UAA offered unique opportunities for Earle to further his career, but Anchorage also offered new adventures for him and his family.

“Anchorage is an up and coming cosmopolitan city that I thought would be a wonderful place for raising my kids, and doing different things along those lines,” Earle said. “I thought, ‘you know what? Let’s take a leap of faith and go.’”

During the application and interview process over this past summer, Earle visited and interacted with members of the UAA community.

“I really enjoyed the university and really enjoyed the people that I met,” Earle said. “It looked like an incredible, good group of people and a very dedicated department staff within the police department.”

For now, Earle is working with the UAA University Police Department as he completes what he calls a “listening tour.” He describes the tour as communicating with students, staff and faculty throughout UAA and by attending events, such as the Faculty Senate meeting in October, and introducing himself. From these experiences, Earle can work on determining his goals for the department.

One goal that Earle is working towards is making sure that UPD is fully staffed. Currently, UPD is looking to add new officers to their department roster.

When not in uniform, Earle enjoys spending time with his family and exploring the outdoors.

“When I leave [work], it’s [time outside of work] probably full-time Dad, and whatever the kids are doing or are wanting to do kind of dictates the rest of my schedule,” he said.

With five kids at home, outdoor activities are a must in the Earle household, and Alaska delivers that in ways that can’t be found in Texas, Earle says.

“[Earle children are] very active in scouting, and that’s been a really good thing to find up here,” Earle said. “That’s enjoyable because it gets them outside, it’s teaching them survival skills and the things they want and need, and they just have a blast making new friends doing that.”

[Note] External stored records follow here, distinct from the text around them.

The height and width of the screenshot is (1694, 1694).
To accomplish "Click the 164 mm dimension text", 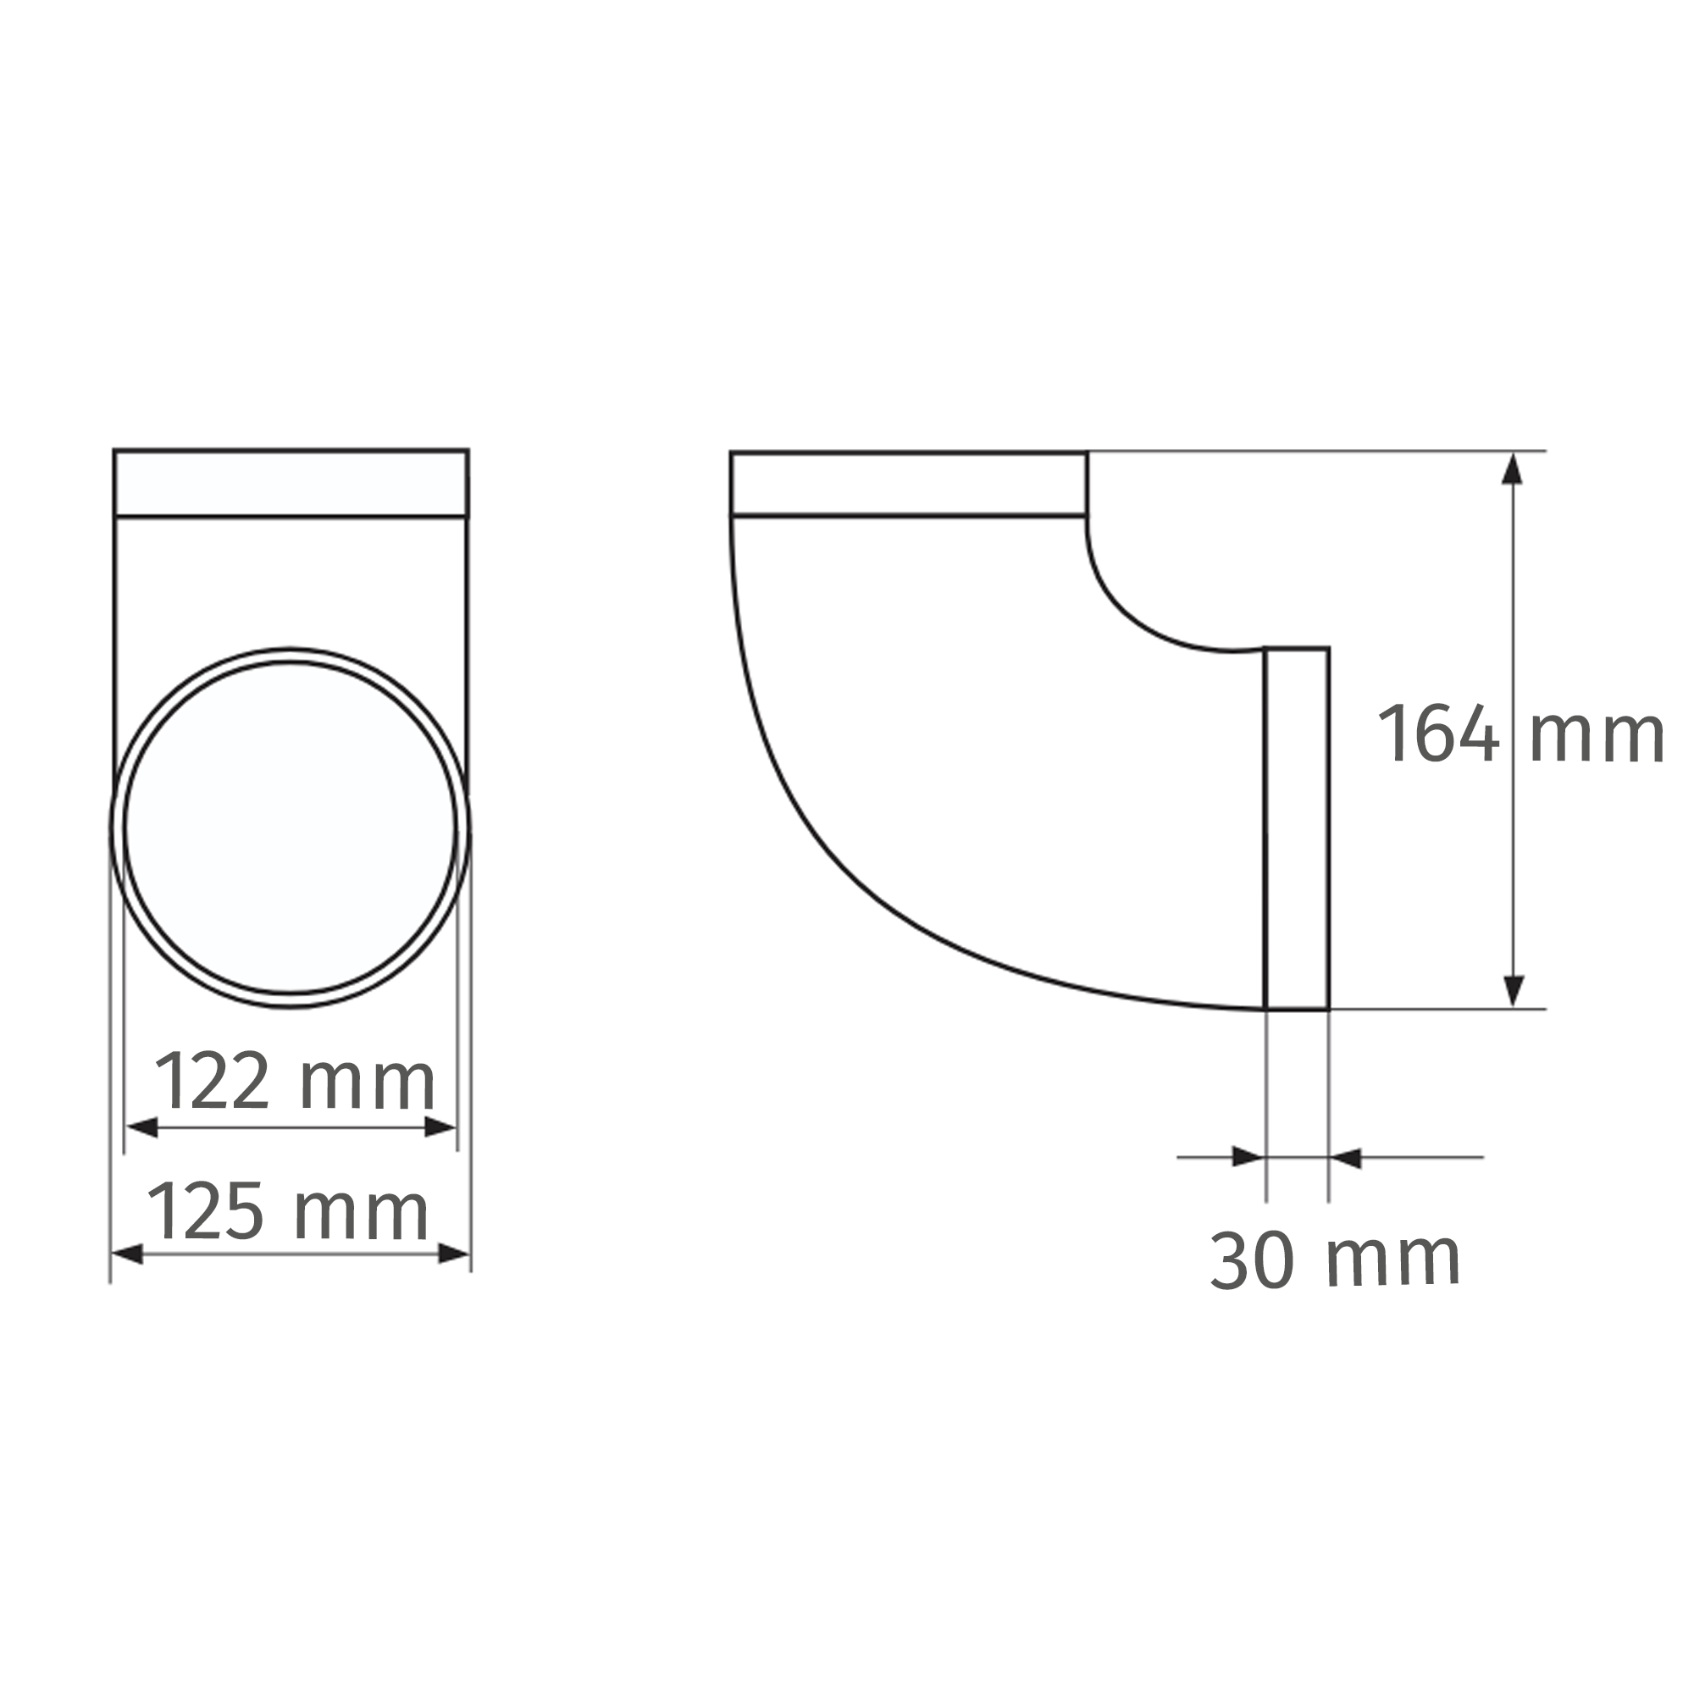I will coord(1521,734).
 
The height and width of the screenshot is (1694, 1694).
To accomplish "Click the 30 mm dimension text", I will coord(1335,1260).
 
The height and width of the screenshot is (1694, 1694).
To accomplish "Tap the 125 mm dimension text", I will coord(289,1211).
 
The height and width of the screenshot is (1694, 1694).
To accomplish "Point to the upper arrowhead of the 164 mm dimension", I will coord(1512,469).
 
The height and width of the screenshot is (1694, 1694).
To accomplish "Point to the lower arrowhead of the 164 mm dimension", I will coord(1513,991).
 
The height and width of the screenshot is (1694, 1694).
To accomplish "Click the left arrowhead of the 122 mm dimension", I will coord(143,1127).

As Alaska moves into winter, Earle has received advice from his fellow Alaskans and coworkers on how to prepare for the coming winter.

“I jokingly have been telling people that I think I’m being hazed a little bit because everyone keeps whispering to me ‘winter is coming’ from ’Game of Thrones,’” Earle said. “At first, I laughed it off being a ‘Game of Thrones’ fan, but now all of a sudden I’m starting to get a little anxious.”

An Alaska winter may be a big difference when compared to the Texas heat, but there are definite similarities as well, Earle said.

“Alaskan culture is very special. It’s filled with a lot of warmth and caring that is not that much than different Texas, so it’s really nice,” Earle said. “Except for the size jokes. At this point, we’re a little tired of the size jokes.”